Sunday, April 30, 2017

Time Well Spent!

I signed up to begin this program while out on maternity leave. My classes started the same week I returned back to work. My son was six weeks old at the time. This weekend, as we work to complete our last remaining assignments, my family and I are celebrating my son’s second birthday! So I have so many reasons to be thankful for today!!

This journey has truly been both challenging and rewarding. This program has provided me a chance to further my education, my personal goal for some time, even as a mother of two small children, wife, guardian of two additional children and full time Pre-K educator. This program has also given me purpose. I now feel accomplished. I set out to reach a goal, and though very difficult at times, I met my goal. I’m done!! I am oh, so proud of myself as well as all of my colleagues that I have encountered throughout this program!

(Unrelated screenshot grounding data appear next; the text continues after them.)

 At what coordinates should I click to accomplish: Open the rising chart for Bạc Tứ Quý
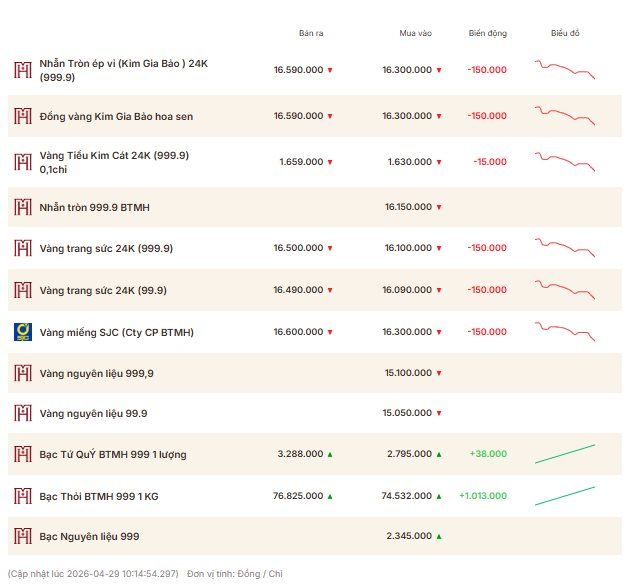pos(565,454)
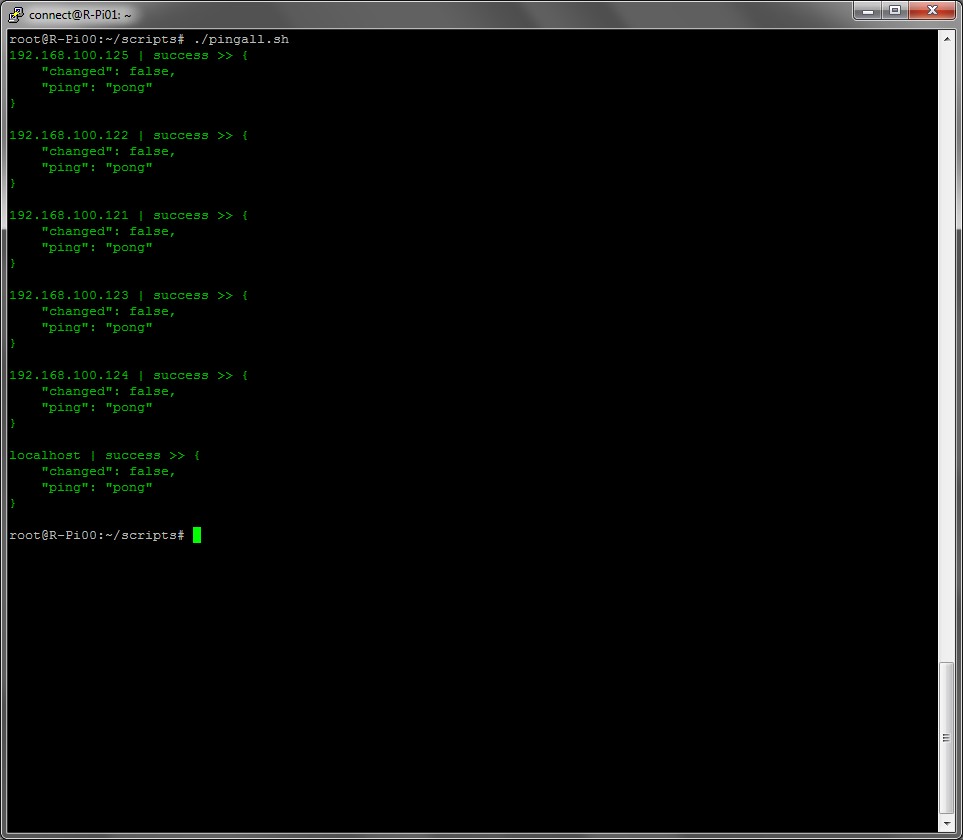The width and height of the screenshot is (963, 840).
Task: Click "pong" in the localhost result
Action: pos(129,487)
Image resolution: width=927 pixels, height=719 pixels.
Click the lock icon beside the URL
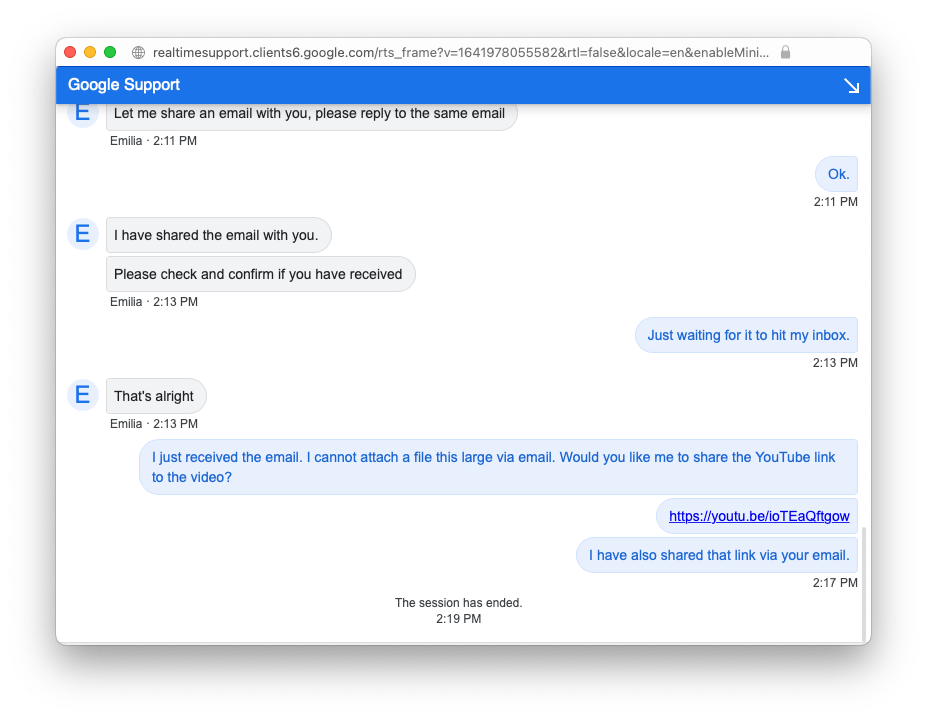tap(785, 52)
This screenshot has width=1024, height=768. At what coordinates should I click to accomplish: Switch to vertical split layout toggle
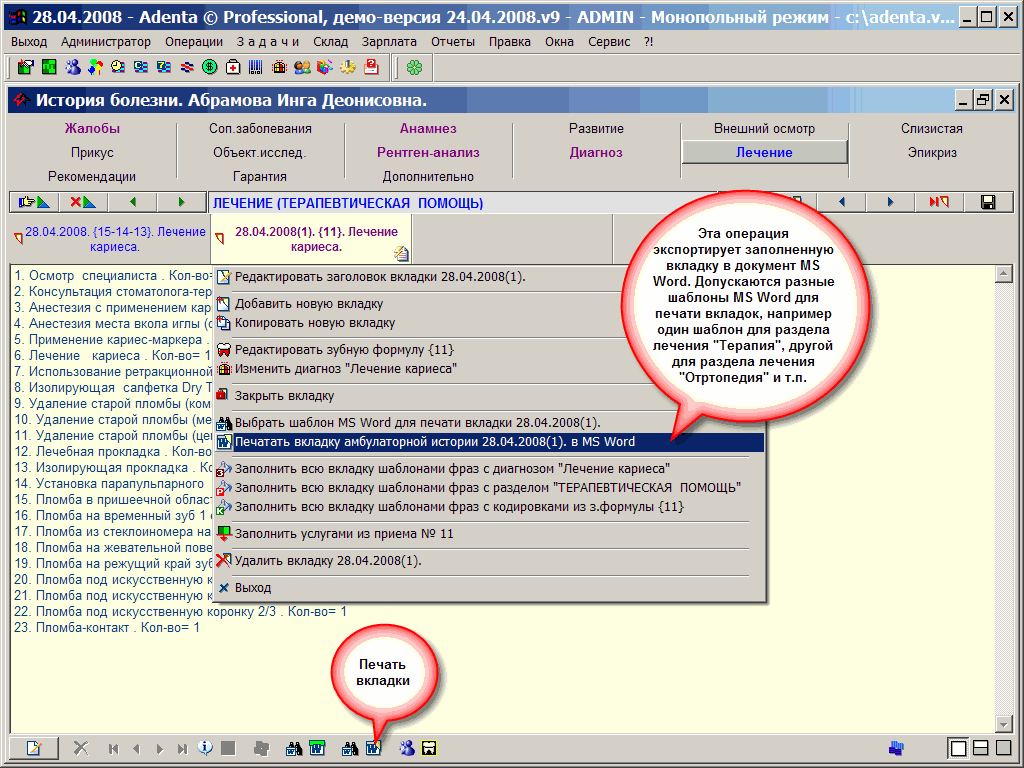point(1003,748)
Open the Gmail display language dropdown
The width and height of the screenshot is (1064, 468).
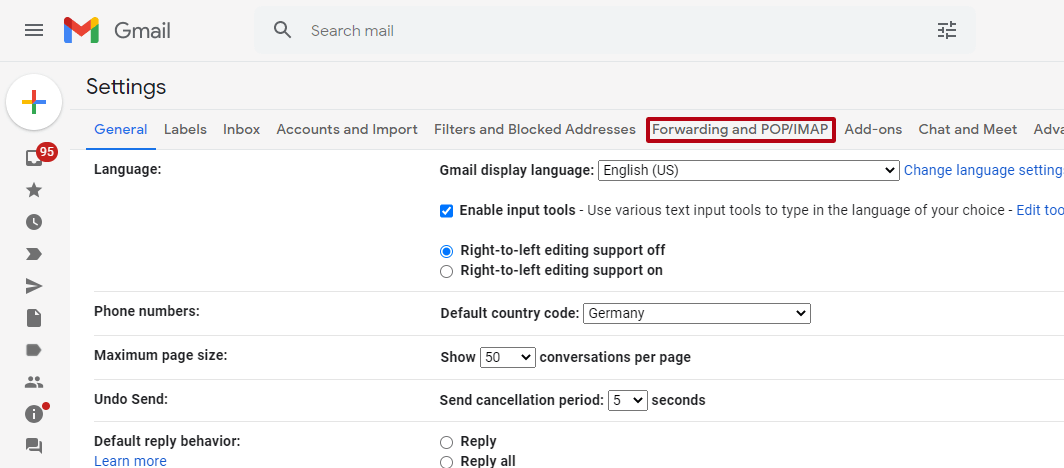tap(748, 171)
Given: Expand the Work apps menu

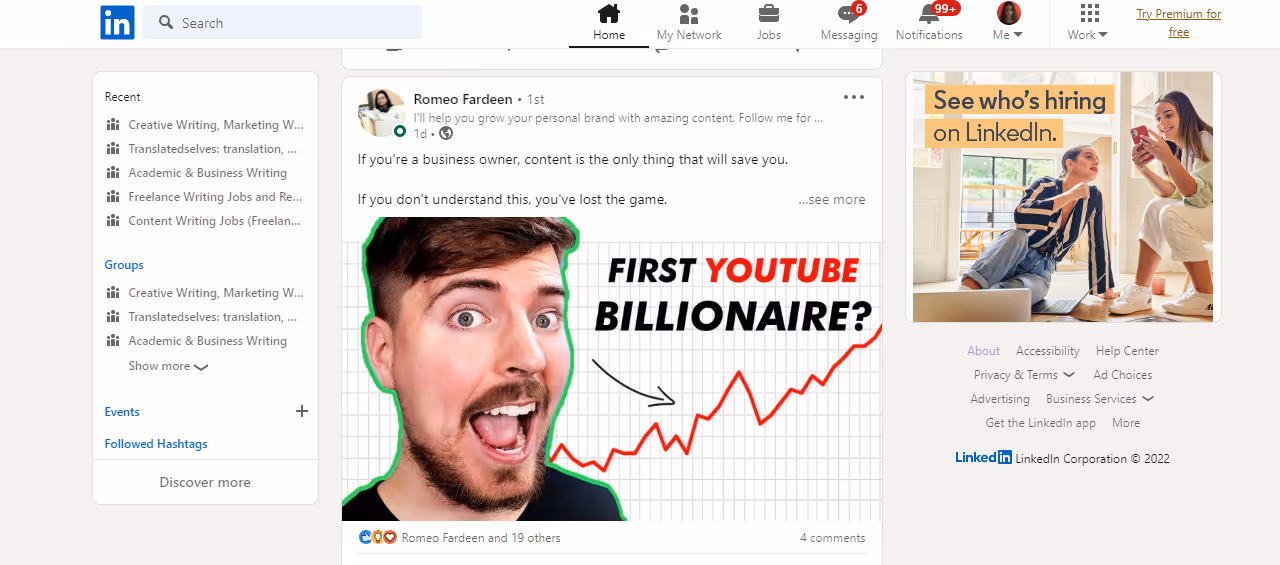Looking at the screenshot, I should (x=1088, y=23).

Something that has stood out to me is good communication. I have already begun to focus more deeply on better communication in both my personal and professional life. Communication is so important in so many different realms of our lives and I want to ensure that my communication skills are as effective as they can be. So many of our problems can be resolved, (in many cases, before they even begin), with good communication skills.

Another concept that has resonated with me is the idea that we have to be sure that we are aware of our own biases. This requires us to evaluate ourselves often and as needed. We need to understand what is important to us; our values, our beliefs, our traditions and how they may affect the ways that we interact with others.

My long term goal is to work towards implementing my Capstone Project to some extent, if not fully. The project was enlightening for me and required me to brainstorm issues and resolutions that may actually work out and prove to be beneficial for my community. It is time to begin to address the issues underlying my community rather than talking about it. I am ready to be that change.

To Dr. Darragh, thank you so much for your instruction, your wisdom, guidance and more than anything patience. This course has been one of the most trying for me. I have had so many changes going on in all aspects of my life; some more trying that others. I have been determined to get through, but there were many times when my weary mind wanted to convince me to do otherwise. Again, I appreciate your patience and consideration. You have truly been a gem!

To my colleagues, we’ve reached the finish line. We have made it.. THANK GOD!  I pray nothing but success and blessings to you all. Stay focused and continue to strive for the best!! Much love to you all!!

Sunday, April 2, 2017

Job/Roles in the ECE Community National/Federal Level

Pre-K Now is an organization working to promote the idea that quality preschool education is essential to the foundation of children’s learning. The program works to further support the idea that children will only build on the foundation created through quality preschool which will raise performance in later days.    []

Zero to Three supports the idea that the earliest relationships and experiences a child has with parents and other caregivers dramatically influences brain development, social-emotional and cognitive skills, and future health and success in school and life. This organization works to ensure that babies and toddlers benefit from the family and community connections critical to their well-being and development. []

The National Black Child Development Institute is a national resource agency providing programs, publications, advocacy and trainings related to early childhood care and education; health and wellness; literacy and family engagement. NBCDI supports and works primarily with Black children birth through age eight and their families. Their mission is to improve and advance the quality of life for Black children and their families through education and advocacy. []

Saturday, March 18, 2017

The ECE Community

I have chosen to research The National Family Preservation Network, The National Fatherhood Initiative and The National Healthy Marriage Resource. I chose these organizations because they promote my Capstone Project Challenge. My goal is to work towards promoting Family Relationships to improve the overall well-being of our society by making families whole and building everlasting bonds.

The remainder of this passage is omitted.